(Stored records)
======
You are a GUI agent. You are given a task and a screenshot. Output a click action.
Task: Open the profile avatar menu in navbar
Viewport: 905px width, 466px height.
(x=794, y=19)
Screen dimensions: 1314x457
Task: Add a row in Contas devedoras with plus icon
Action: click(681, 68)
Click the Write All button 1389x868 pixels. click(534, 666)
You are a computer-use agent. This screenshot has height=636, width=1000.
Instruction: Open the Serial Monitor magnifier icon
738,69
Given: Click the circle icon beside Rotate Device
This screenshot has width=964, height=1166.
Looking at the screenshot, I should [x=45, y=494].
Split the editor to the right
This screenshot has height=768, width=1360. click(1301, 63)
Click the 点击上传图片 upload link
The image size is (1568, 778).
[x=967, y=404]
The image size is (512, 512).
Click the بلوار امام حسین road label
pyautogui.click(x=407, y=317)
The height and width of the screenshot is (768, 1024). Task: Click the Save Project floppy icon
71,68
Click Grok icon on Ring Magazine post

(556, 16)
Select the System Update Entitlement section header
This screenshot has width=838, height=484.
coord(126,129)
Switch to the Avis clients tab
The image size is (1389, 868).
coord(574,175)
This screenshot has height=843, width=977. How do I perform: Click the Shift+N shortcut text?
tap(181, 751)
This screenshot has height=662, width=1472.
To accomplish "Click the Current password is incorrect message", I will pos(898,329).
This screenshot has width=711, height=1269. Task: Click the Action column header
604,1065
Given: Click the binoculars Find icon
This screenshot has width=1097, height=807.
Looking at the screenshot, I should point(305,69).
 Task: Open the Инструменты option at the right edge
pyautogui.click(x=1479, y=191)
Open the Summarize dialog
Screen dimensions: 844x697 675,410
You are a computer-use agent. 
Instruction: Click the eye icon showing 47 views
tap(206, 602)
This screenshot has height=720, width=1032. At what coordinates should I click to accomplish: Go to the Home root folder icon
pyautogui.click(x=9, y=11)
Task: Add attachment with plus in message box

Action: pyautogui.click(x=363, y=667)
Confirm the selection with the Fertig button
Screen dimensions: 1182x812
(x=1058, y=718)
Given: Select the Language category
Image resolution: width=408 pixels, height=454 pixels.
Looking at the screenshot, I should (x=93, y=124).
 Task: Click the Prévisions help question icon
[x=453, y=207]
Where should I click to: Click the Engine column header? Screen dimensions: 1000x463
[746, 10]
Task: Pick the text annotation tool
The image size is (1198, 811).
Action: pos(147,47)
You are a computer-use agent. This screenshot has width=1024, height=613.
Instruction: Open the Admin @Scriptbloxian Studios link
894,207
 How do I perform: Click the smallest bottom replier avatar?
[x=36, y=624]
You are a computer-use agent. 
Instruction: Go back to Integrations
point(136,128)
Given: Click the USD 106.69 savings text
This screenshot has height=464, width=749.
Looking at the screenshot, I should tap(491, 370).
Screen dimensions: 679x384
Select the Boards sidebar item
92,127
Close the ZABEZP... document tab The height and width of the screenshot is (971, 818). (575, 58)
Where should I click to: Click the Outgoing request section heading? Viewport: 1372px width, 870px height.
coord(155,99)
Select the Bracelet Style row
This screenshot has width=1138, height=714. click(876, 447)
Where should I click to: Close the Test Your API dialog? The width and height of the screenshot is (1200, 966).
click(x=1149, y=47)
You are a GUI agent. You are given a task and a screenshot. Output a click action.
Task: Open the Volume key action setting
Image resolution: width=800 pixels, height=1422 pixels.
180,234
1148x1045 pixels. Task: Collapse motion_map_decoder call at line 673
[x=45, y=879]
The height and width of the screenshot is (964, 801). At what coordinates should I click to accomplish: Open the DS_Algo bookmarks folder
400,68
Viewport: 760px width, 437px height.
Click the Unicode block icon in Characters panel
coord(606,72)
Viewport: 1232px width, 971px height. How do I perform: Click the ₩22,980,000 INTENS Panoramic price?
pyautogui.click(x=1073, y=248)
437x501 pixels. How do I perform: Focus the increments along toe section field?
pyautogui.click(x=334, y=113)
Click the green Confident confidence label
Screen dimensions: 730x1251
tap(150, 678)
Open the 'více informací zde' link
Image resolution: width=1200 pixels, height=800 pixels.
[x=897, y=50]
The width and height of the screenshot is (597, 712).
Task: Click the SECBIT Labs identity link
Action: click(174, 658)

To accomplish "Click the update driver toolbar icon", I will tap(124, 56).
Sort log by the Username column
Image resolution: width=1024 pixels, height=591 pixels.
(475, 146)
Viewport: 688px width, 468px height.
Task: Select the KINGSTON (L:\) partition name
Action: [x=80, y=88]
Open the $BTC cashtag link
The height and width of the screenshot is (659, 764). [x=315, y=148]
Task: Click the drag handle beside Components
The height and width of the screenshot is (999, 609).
======
Reproduce the data shown above in its entirety, keeping each word as it is.

**PROBLEM SOLUTION:**
You are a GUI agent. You are given a task and a screenshot. Output a click action.
Task: Open the profile avatar menu in navbar
Viewport: 905px width, 466px height.
(x=794, y=19)
Screen dimensions: 1314x457
Task: Add a row in Contas devedoras with plus icon
Action: click(681, 68)
Click the Write All button 1389x868 pixels. click(534, 666)
You are a computer-use agent. This screenshot has height=636, width=1000.
Instruction: Open the Serial Monitor magnifier icon
738,69
Given: Click the circle icon beside Rotate Device
This screenshot has width=964, height=1166.
Looking at the screenshot, I should [x=45, y=494].
Split the editor to the right
This screenshot has height=768, width=1360. click(1301, 63)
Click the 点击上传图片 upload link
The image size is (1568, 778).
[x=967, y=404]
The image size is (512, 512).
Click the بلوار امام حسین road label
pyautogui.click(x=407, y=317)
The height and width of the screenshot is (768, 1024). Task: Click the Save Project floppy icon
71,68
Click Grok icon on Ring Magazine post

(556, 16)
Select the System Update Entitlement section header
This screenshot has width=838, height=484.
coord(126,129)
Switch to the Avis clients tab
The image size is (1389, 868).
coord(574,175)
This screenshot has height=843, width=977. How do I perform: Click the Shift+N shortcut text?
tap(181, 751)
This screenshot has height=662, width=1472.
To accomplish "Click the Current password is incorrect message", I will pos(898,329).
This screenshot has width=711, height=1269. Task: Click the Action column header
604,1065
Given: Click the binoculars Find icon
This screenshot has width=1097, height=807.
Looking at the screenshot, I should point(305,69).
 Task: Open the Инструменты option at the right edge
pyautogui.click(x=1479, y=191)
Open the Summarize dialog
Screen dimensions: 844x697 675,410
You are a computer-use agent. 
Instruction: Click the eye icon showing 47 views
tap(206, 602)
This screenshot has height=720, width=1032. At what coordinates should I click to accomplish: Go to the Home root folder icon
pyautogui.click(x=9, y=11)
Task: Add attachment with plus in message box

Action: pyautogui.click(x=363, y=667)
Confirm the selection with the Fertig button
Screen dimensions: 1182x812
(x=1058, y=718)
Given: Select the Language category
Image resolution: width=408 pixels, height=454 pixels.
Looking at the screenshot, I should (x=93, y=124).
 Task: Click the Prévisions help question icon
[x=453, y=207]
Where should I click to: Click the Engine column header? Screen dimensions: 1000x463
[746, 10]
Task: Pick the text annotation tool
The image size is (1198, 811).
Action: pos(147,47)
You are a computer-use agent. This screenshot has width=1024, height=613.
Instruction: Open the Admin @Scriptbloxian Studios link
894,207
 How do I perform: Click the smallest bottom replier avatar?
[x=36, y=624]
You are a computer-use agent. 
Instruction: Go back to Integrations
point(136,128)
Given: Click the USD 106.69 savings text
This screenshot has height=464, width=749.
Looking at the screenshot, I should tap(491, 370).
Screen dimensions: 679x384
Select the Boards sidebar item
92,127
Close the ZABEZP... document tab The height and width of the screenshot is (971, 818). (575, 58)
Where should I click to: Click the Outgoing request section heading? Viewport: 1372px width, 870px height.
coord(155,99)
Select the Bracelet Style row
This screenshot has width=1138, height=714. click(876, 447)
Where should I click to: Close the Test Your API dialog? The width and height of the screenshot is (1200, 966).
click(x=1149, y=47)
You are a GUI agent. You are given a task and a screenshot. Output a click action.
Task: Open the Volume key action setting
Image resolution: width=800 pixels, height=1422 pixels.
180,234
1148x1045 pixels. Task: Collapse motion_map_decoder call at line 673
[x=45, y=879]
The height and width of the screenshot is (964, 801). At what coordinates should I click to accomplish: Open the DS_Algo bookmarks folder
400,68
Viewport: 760px width, 437px height.
Click the Unicode block icon in Characters panel
coord(606,72)
Viewport: 1232px width, 971px height. How do I perform: Click the ₩22,980,000 INTENS Panoramic price?
pyautogui.click(x=1073, y=248)
437x501 pixels. How do I perform: Focus the increments along toe section field?
pyautogui.click(x=334, y=113)
Click the green Confident confidence label
Screen dimensions: 730x1251
tap(150, 678)
Open the 'více informací zde' link
Image resolution: width=1200 pixels, height=800 pixels.
[x=897, y=50]
The width and height of the screenshot is (597, 712).
Task: Click the SECBIT Labs identity link
Action: click(174, 658)

To accomplish "Click the update driver toolbar icon", I will tap(124, 56).
Sort log by the Username column
Image resolution: width=1024 pixels, height=591 pixels.
(475, 146)
Viewport: 688px width, 468px height.
Task: Select the KINGSTON (L:\) partition name
Action: [x=80, y=88]
Open the $BTC cashtag link
The height and width of the screenshot is (659, 764). [x=315, y=148]
Task: Click the drag handle beside Components
The height and width of the screenshot is (999, 609).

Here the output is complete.